Richiamando un importante precedente giurisprudenziale, Cass. n. 180567/2019, la Corte ha evidenziato innanzitutto come il danno alla salute che può patire la vittima da lesioni personali, la quale non deceda immediatamente ma solo dopo un periodo di tempo, possa consistere dal punto di vista medico-legale soltanto in una invalidità temporanea e mai in una invalidità permanente. La definizione di “invalidità”, infatti, designa uno stato di menomazione che può essere o temporaneo o permanente; il primo individua uno stato menomativo causato dalla malattia durante il decorso di questa, mentre il secondo designa quello stato menomativo che permane dopo la cessazione della malattia. L’esistenza di una malattia in atto e l’esistenza di un danno permanente sono due elementi tra di loro incompatibili: fino a che durerà la malattia, permarrà solo lo stato di invalidità temporanea; se la malattia guarisce con postumi permanenti, si avrà uno stato di invalidità permanente, ma non vi sarà più uno stato di invalidità temporanea; se, in seguito alla malattia, dovesse giungere la morte dell’ammalato, essa avrà causato solo un periodo di invalidità temporanea. Risulta quindi incompatibile la richiesta di un risarcimento del danno biologico permanente nel caso in cui, per causa della malattia, sopraggiunga la morte.
Con riferimento al danno biologico temporaneo, esso può essere definito come quel pregiudizio consistente nell’oggettiva perdita delle attività quotidiane. La scienza medico-legale individua un limite temporale ben preciso: al fine di acclararne l’esistenza sarà necessario che la lesione della salute si sia protratta per un tempo apprezzabile, individuato in un tempo superiore alle ventiquattro ore. Proprio a causa della oggettiva limitazione che il danno comporta, allora, una volta accertatane l’esistenza esso sarà risarcibile a prescindere dalla consapevolezza che la vittima ne abbia avuto. La Corte, riferendosi al caso di specie, giudica corretta la liquidazione del danno biologico temporaneo agli eredi della persona deceduta dopo un coma di 271 giorni: da un lato non rileva la consapevolezza della vittima di trovarsi in quello stato, dall’altro l’invalidità permanente, essendo sopraggiunta la morte, non ha fondamento giuridico.
L’eventuale consapevolezza in capo alla vittima del proprio stato di salute, e in particolare l’eventuale possibilità che la persona sia consapevole della propria sofferenza e del proprio destino, rileva invece sotto un altro aspetto, quello del danno non patrimoniale della c.d. formido mortis.
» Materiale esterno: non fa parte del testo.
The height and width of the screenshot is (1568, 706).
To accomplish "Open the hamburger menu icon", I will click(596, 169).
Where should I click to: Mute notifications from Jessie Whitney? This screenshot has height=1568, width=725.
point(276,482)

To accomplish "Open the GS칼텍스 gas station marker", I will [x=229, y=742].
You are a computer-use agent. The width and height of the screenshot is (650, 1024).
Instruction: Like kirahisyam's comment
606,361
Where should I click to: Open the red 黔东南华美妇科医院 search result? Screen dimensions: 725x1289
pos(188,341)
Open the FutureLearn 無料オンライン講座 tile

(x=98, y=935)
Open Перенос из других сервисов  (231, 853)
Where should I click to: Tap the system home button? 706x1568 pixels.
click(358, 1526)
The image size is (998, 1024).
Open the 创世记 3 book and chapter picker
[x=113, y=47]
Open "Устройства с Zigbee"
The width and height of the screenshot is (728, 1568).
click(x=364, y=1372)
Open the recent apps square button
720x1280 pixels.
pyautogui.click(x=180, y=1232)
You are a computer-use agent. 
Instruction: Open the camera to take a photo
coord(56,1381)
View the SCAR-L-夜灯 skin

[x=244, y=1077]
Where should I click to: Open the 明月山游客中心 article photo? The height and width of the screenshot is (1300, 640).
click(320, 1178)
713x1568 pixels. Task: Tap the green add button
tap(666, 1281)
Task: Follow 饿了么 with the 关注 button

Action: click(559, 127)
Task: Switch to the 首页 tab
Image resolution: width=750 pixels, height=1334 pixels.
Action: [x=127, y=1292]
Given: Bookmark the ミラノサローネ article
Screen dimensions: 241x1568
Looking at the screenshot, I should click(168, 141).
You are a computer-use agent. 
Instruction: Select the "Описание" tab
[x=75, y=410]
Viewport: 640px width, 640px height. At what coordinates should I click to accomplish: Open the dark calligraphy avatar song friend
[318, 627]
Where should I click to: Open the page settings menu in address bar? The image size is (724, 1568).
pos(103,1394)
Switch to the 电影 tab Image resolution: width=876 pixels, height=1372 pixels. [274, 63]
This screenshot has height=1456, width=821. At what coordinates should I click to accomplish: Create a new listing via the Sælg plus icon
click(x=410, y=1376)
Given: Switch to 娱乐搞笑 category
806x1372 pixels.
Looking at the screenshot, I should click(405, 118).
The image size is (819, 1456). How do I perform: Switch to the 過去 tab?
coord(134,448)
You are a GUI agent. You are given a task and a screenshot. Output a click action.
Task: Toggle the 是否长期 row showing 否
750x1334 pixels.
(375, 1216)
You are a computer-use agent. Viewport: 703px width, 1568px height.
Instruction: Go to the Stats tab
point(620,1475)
La sofferenza provocata dalla situazione di coscienza, infatti, secondo la giurisprudenza è risarcibile e fonte di danno iure hereditatis nel caso di morte del soggetto.
Trattasi, in particolare, di una voce di danno morale puro spettante al defunto, che presuppone che questi percepisca la condizione in cui si trova; è necessario un minimo di coscienza, tale per cui si riesca a percepire la condizione di malattia in cui si versa, oltre all’eventuale sofferenza creata dalla paura della morte imminente. La giurisprudenza definisce questa sofferenza come multiforme, “secondo la purtroppo infinite combinazioni di dolore che il destino può riservare al genere umano.”
Al fine di configurare tale voce di danno, però, è necessaria una collaborazione specifica della scienza medico-legale, che deve essere in grado di fornire sufficienti risposte sulla condizione del paziente, ed è riservata al giudice di merito la scelta sull’eventuale liquidazione. Nel caso di specie, nello stato di coma in cui si trovava la vittima, non poteva configurarsi alcuno spazio di coscienza, per cui veniva negato il risarcimento agli eredi.
Questa la massima: «La persona ferita che non muoia immediatamente può acquistare e trasmettere agli eredi il diritto al risarcimento del danno biologico temporaneo – che di regola sussiste solo per sopravvivenze superiori alle 24 ore e deve essere accertato senza riguardo alla circostanza se la vittima sia rimasta o meno cosciente – sia del danno non patrimoniale consistito nella “formido mortis”, che andrà verificato di caso in caso e che ricorrerà esclusivamente ove la vittima abbia avuto la consapevolezza della propria sorte e della morte imminente.»